Daha sonra Night Tide Sands adını verdi.
Telefon çok kısa sürede açıldı.
“Hey, Roland? Sana yardımcı olabileceğim bir şey var mı?”
Night Tide Sands oldukça memnun görünüyordu.
Roland bunu pek fark etmemişti çünkü numarasını aldıktan sonra onu ilk kez arıyordu. Sadece, “Artık yeni başlayan biri olduğuma göre Yaşam Beslenmemi geliştirmek için bundan sonra ne yapmalıyım? Bu notlarınızda belirtilmemiş.” dedi.
“Ben de bilmiyorum.” Nedense Night Tide Sands telefonda yüz yüze olduğundan daha yumuşak duyuluyordu. “Ailemde aktarılan tüm notlar bunlar. Ancak, General Qi’nin gerçek çocuğunu bulan herkesin daha fazla not alabileceği söylendi.”
“Qi ailesinin çocuklarının nerede olduğunu biliyor musun?”
“Bana kuzeydoğuda bir yerde olduğu söylendi.”
Ateş et! Ülkenin güneybatısından kuzeydoğusuna mı? Bu çok uzak görünüyordu.
“Daha sonra konuşuruz. Teşekkür ederim.” Roland telefonu kapatmak üzereydi.
Ancak Night Tide Sands içtenlikle, “Bekle, yarın Red Star Spor Ekipmanları Mağazasına gidelim. Arkadaşların için ekipman hazırlamamız gerekiyor.” dedi.
“Tamam, sorun değil. Yarın görüşürüz.”
Night Tide Sands’in sesi daha da yumuşak duyuldu. “Tamam.”
Roland telefonu kapattıktan sonra alt katta akşam yemeği yedi ve oyuna tekrar girmeden önce forumlarda üç saat geçirdi.
Bir gün konakta dinlendikten sonra bir arabaya binip İsnas’a gitti.
Vivian şehir kapısından ona el salladı ve Roland’ın arabası yarım saat sonra ufukta kaybolana kadar geri dönmedi.
Dünyadaki çoğu insan için, uzun mesafeli seyahat etmenin en rahat ve konforlu yolu faytondu.
Ancak Roland gibi modern biri için bu durum acı vericiydi.
Araba çok yavaştı… Ayrıca lastik eksikliğinden dolayı sarsıntılı bir yoldu. Sadece iki gün sonra kıçı parçalanmaya başladı ve arabacıdan yavaşlamasını istemek zorunda kaldı ve sonuç olarak yolculuk daha da uzadı.

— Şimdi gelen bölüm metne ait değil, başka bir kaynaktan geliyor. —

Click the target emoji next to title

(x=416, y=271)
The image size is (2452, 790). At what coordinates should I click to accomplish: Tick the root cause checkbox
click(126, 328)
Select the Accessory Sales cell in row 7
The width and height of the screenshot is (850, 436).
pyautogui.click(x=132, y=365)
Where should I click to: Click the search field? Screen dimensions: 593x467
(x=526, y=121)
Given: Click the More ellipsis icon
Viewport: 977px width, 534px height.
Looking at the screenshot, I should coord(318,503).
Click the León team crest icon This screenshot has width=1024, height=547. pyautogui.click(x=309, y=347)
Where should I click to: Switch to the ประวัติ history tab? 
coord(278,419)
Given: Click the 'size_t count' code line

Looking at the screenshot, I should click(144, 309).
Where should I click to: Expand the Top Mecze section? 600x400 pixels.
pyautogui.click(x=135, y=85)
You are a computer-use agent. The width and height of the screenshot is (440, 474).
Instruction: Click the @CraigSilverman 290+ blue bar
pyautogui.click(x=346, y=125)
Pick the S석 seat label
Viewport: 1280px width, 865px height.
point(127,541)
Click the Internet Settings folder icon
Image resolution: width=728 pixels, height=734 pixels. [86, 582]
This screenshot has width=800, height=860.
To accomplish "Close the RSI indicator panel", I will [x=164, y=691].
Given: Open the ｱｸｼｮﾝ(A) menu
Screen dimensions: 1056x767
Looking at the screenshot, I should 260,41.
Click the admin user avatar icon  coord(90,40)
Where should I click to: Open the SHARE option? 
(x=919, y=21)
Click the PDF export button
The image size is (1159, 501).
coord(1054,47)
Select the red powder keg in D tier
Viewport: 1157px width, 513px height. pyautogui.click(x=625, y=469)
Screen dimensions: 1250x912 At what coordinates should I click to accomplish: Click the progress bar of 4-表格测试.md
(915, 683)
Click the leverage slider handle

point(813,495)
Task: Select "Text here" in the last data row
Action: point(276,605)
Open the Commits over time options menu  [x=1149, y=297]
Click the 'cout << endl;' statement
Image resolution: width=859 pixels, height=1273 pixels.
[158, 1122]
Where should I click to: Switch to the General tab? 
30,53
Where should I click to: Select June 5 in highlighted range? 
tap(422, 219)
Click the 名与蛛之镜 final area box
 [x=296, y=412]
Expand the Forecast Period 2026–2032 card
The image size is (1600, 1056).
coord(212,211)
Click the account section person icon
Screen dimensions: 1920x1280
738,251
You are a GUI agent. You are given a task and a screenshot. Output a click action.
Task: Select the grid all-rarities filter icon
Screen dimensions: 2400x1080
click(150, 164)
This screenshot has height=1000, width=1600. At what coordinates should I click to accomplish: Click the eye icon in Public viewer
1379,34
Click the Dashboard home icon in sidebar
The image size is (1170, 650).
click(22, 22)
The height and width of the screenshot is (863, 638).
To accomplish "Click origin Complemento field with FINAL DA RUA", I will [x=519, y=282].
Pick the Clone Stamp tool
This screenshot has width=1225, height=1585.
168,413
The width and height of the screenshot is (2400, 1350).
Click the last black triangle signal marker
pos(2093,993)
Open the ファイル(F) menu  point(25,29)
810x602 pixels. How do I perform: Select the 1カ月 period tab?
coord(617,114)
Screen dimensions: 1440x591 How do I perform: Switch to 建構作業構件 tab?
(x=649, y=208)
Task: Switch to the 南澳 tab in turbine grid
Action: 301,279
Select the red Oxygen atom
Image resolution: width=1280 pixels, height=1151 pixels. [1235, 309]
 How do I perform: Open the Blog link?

Neyse ki hâlâ foruma girip videolar izleyebiliyordu ve bu da kendisini daha iyi hissettiriyordu.
Yolda iki grup haydutla karşılaştı. Hepsi Aşağılık Ateş Topu tarafından havaya uçuruldu.
Bu tür kanunsuzlara merhamet göstermesi gerektiğini düşünmüyordu.
Arabacı, Roland’ın ne kadar şiddetli olduğunu görünce dehşete düştü. Roland’la konuşurken bacakları titriyordu.
On üç gün sonra Roland nihayet Isnas’a ulaştı.
Burası, burada yaşayan prenseslerle tanınan özel bir şehirdi.
Kraliyet ailesinin tüm prensesleri evlenmeden önce birkaç yıl bu şehirde yaşarlardı.
Yüksek ve eski şehir duvarına bakan Roland, lonca kanalında şöyle dedi: “Şehir kapısındayım. Peki ya sen?”